Dataset content Start Marker
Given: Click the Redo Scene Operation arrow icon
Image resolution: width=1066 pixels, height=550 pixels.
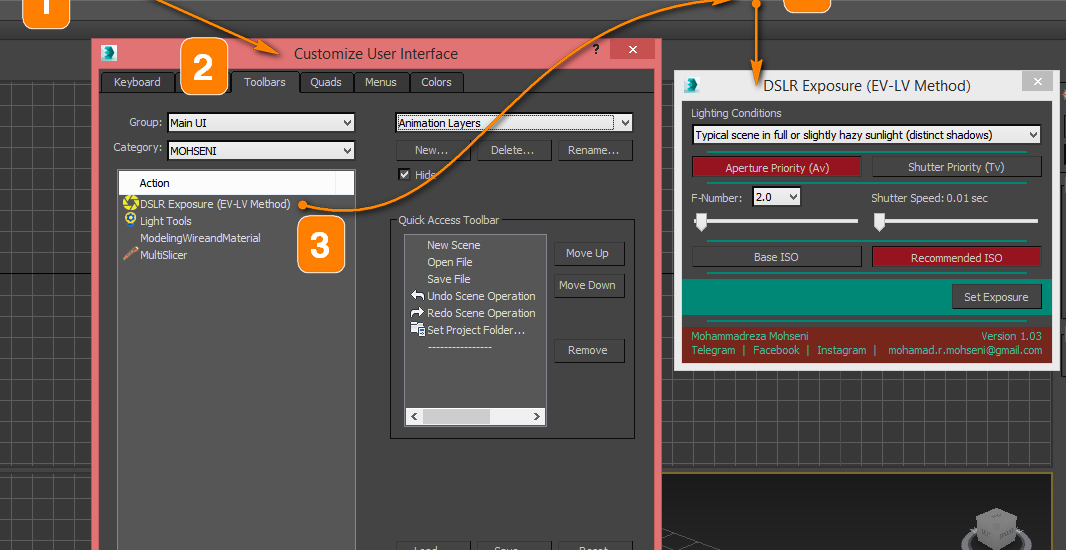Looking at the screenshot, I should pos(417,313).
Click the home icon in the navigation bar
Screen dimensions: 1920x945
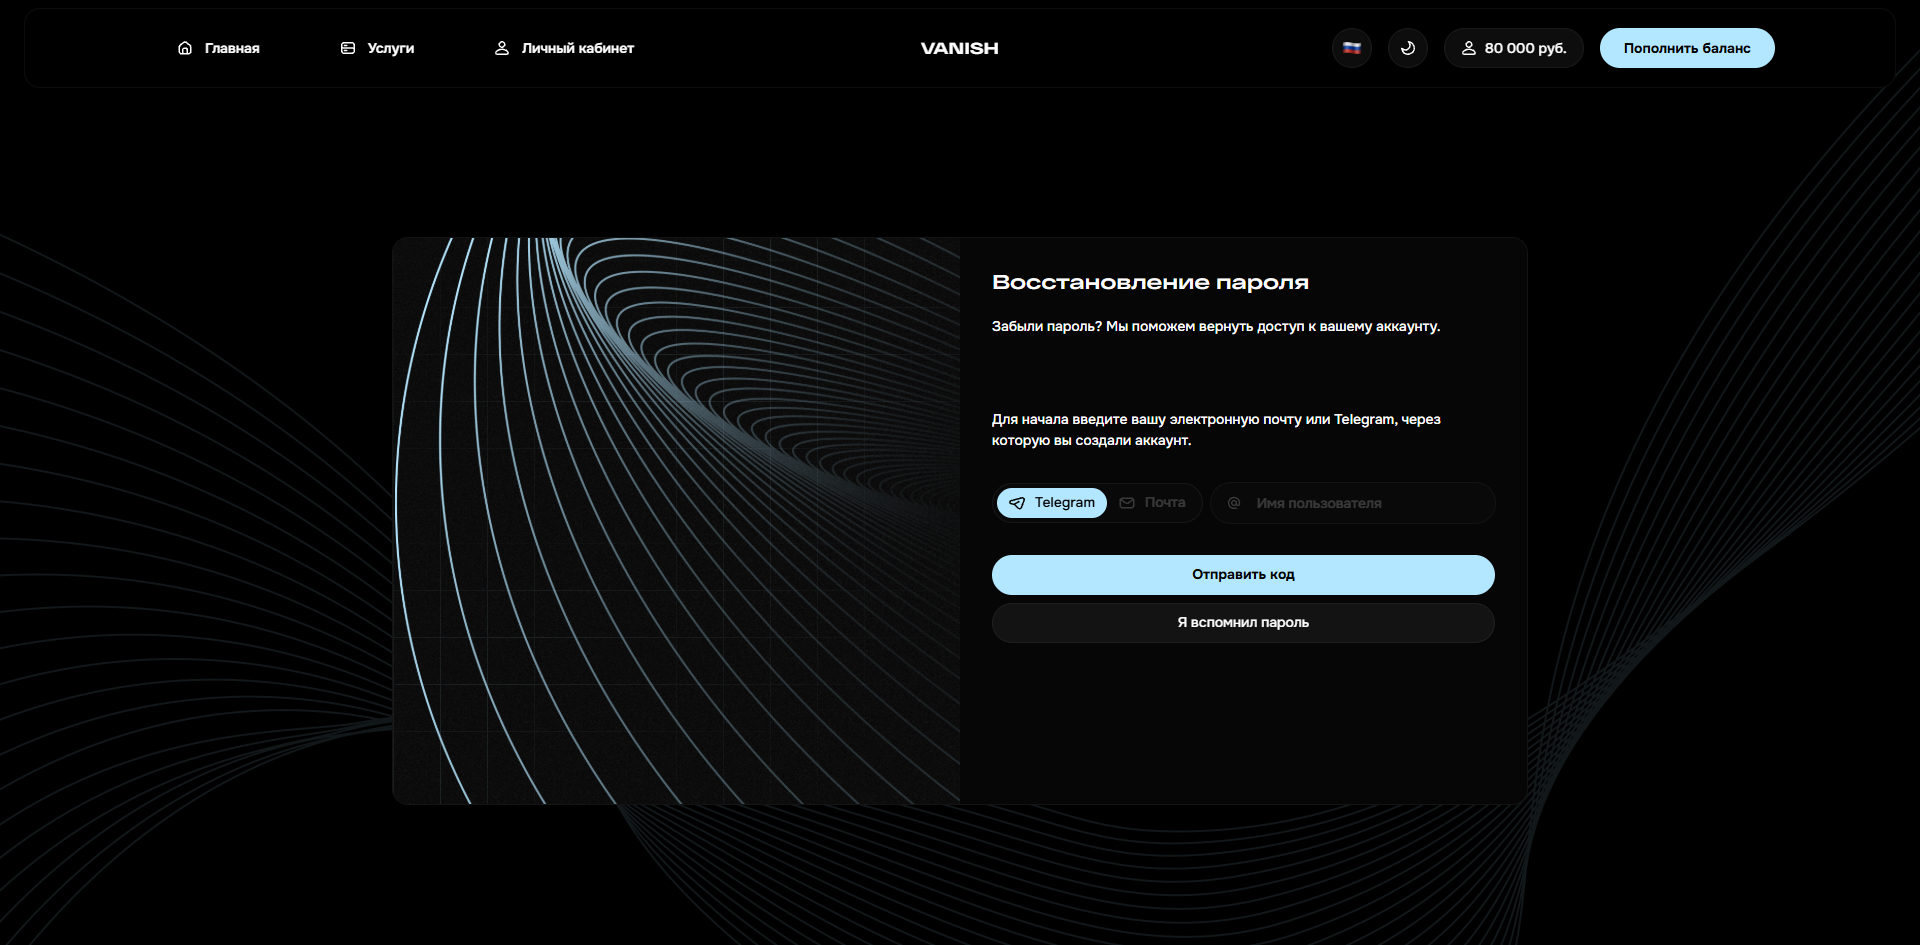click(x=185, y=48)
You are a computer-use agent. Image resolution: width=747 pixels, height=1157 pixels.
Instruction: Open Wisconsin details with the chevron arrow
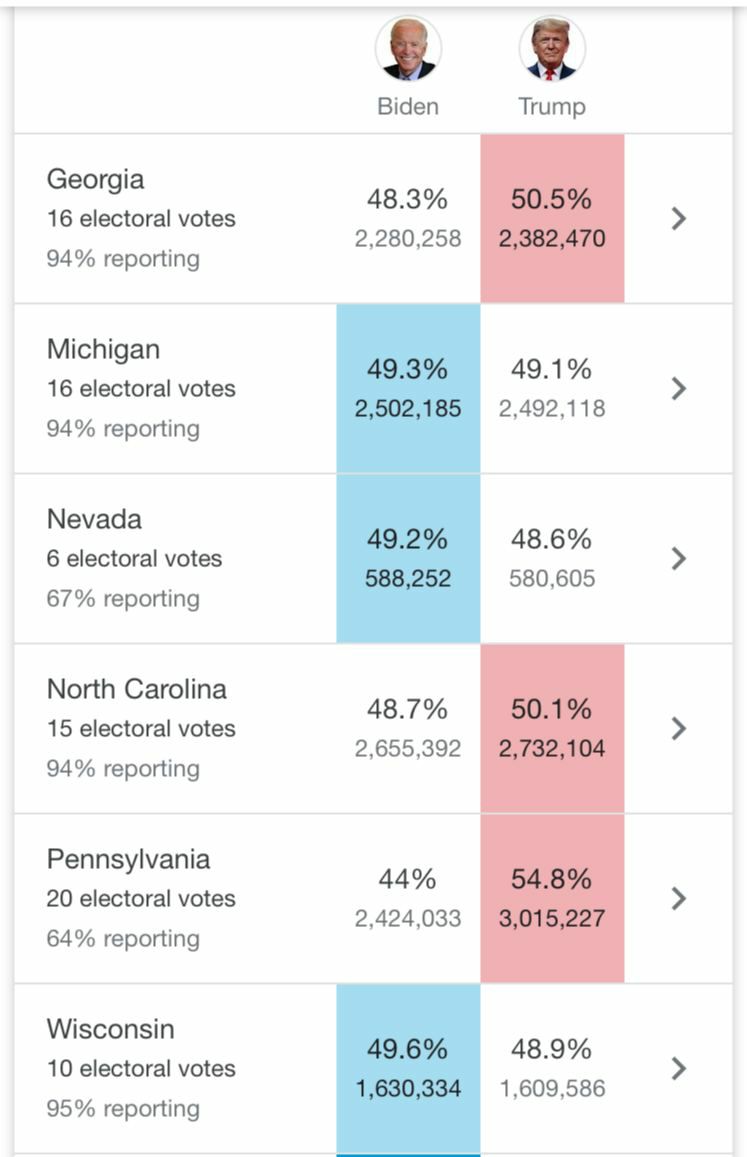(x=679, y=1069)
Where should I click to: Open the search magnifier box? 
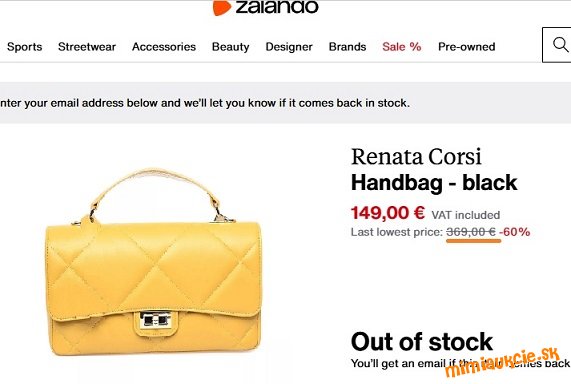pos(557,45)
Dataset content End Marker
Dataset content Start Marker
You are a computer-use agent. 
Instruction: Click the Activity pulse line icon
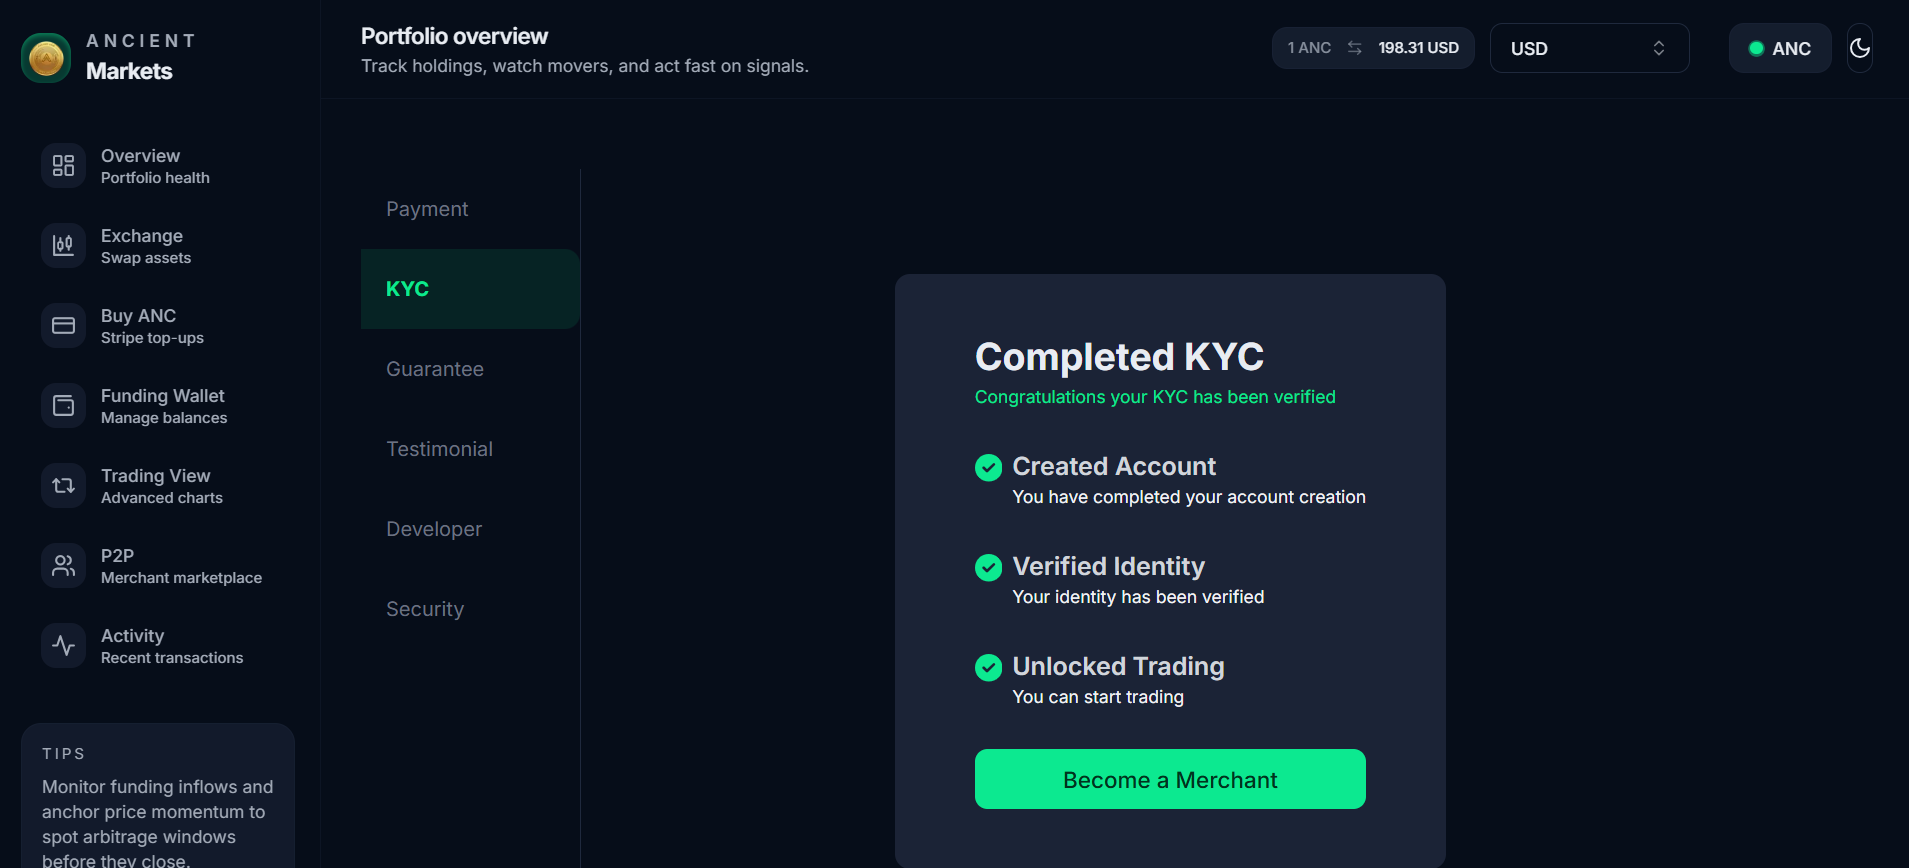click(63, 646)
Dataset content End Marker
*Task instructions:* The string "agent" may appear on lines of the data above; give the number of those lines and nothing more.

*Finished exercise:* 2